The out-of-vocabulary problem is the other failure. Word2Vec has never seen Zoomer-approved if it was not in training data. No fallback. fastText fixes this with subword composition (lesson 04).

Ship It

Save as outputs/skill-embedding-probe.md:

---
name: embedding-probe
description: Inspect a word2vec model. Run analogies, find neighbors, diagnose quality.
version: 1.0.0
phase: 5
lesson: 03
tags: [nlp, embeddings, debugging]
---

You probe trained word embeddings to verify they are working. Given a `gensim.models.KeyedVectors` object and a vocabulary, you run:

1. Three canonical analogy tests. `king : man :: queen : woman`. `paris : france :: tokyo : japan`. `walking : walked :: swimming : ?`. Report the top-1 result and its cosine.
2. Five nearest-neighbor tests on domain-specific words the user supplies.

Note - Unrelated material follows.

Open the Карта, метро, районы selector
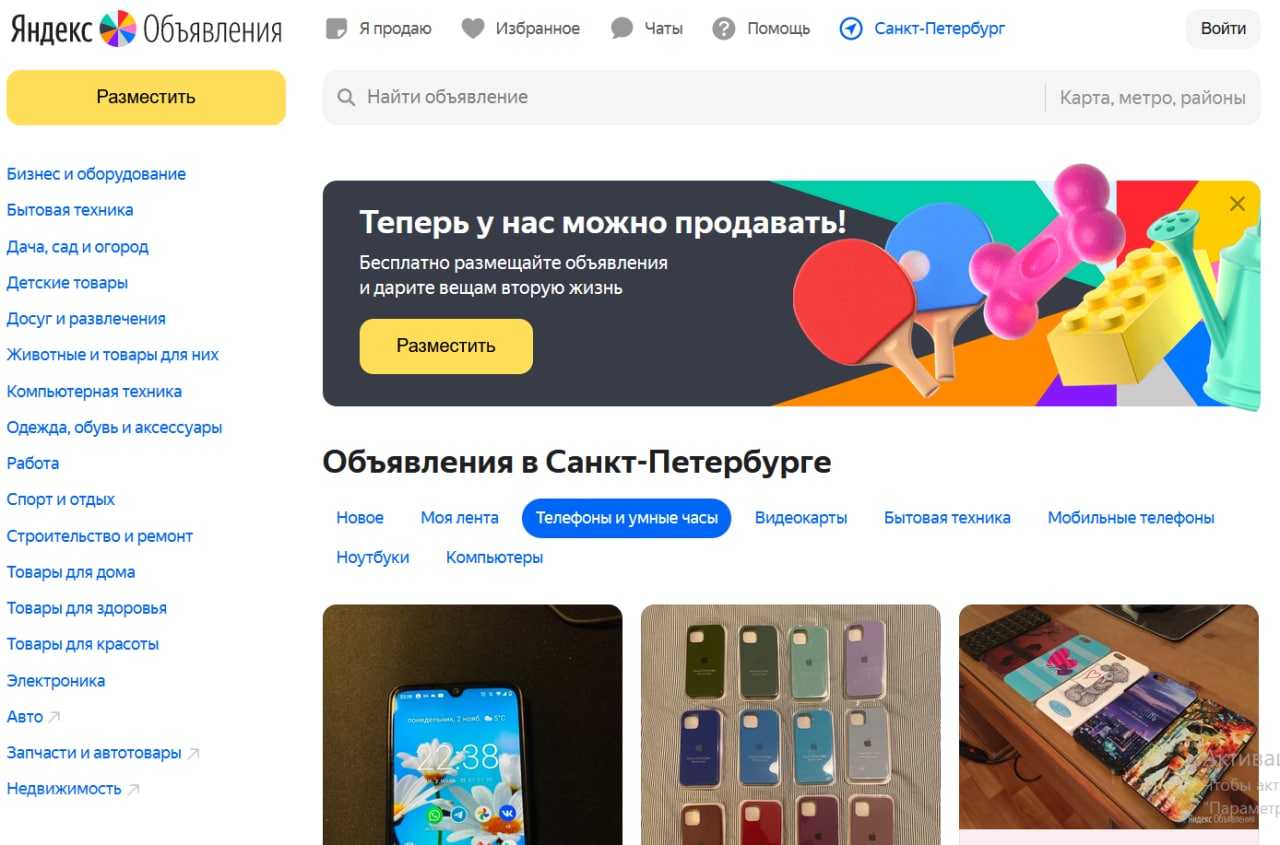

Print top-5 neighbors with cosines.
3. One symmetry check. `similarity(a, b) == similarity(b, a)` to within float precision.
4. One degenerate check. If any embedding has a norm below 0.01 or above 100, the model has a training bug. Flag it.

Refuse to declare a model good on analogy accuracy alone. Analogy benchmarks are gameable and do not transfer to downstream tasks. Recommend intrinsic + downstream evaluation together.

Exercises

1. Easy. Run the training loop on a tiny corpus (20 sentences about cats and dogs). After 200 epochs, verify nearest(vocab, W, W[vocab["cat"]]) returns dog in its top 3. If not, increase epochs or vocabulary.
2. Medium. Add subsampling of frequent words. Words with frequency above 10^-5 are dropped from training pairs with probability proportional to their frequency. Measure the effect on rare-word similarity.
3. Hard. Train a model on the 20 Newsgroups corpus. Compute two bias axes: he - she and doctor - nurse. Project occupation words onto both axes. Report which occupations have the largest bias gap. This is the kind of probe fairness researchers use.

Key Terms

Term	What people say	What it actually means
Word embedding	Word as a vector	A dense, low-dim (typically 100-300) representation learned from context.
Skip-gram	Word2Vec trick	Predict context words from center word. Slower than CBOW, better for rare words.
Negative sampling	Training shortcut	Replace softmax over full vocab with binary classification against k random words.
Static embedding	One vector per word	Same vector regardless of context. Fails on polysemy.
Contextual embedding	Context-sensitive vector	Different vector for each occurrence based on surrounding words. What transformers produce.
OOV	Out of vocabulary	Word not seen in training. Word2Vec cannot produce a vector for these.

Further Reading

• Mikolov et al. (2013). Distributed Representations of Words and Phrases and their Compositionality — the negative-sampling paper. Short and readable.
• Rong, X. (2014). word2vec Parameter Learning Explained — the clearest derivation of the gradients, if the original paper's math feels dense.
• gensim Word2Vec tutorial — production training settings that actually work.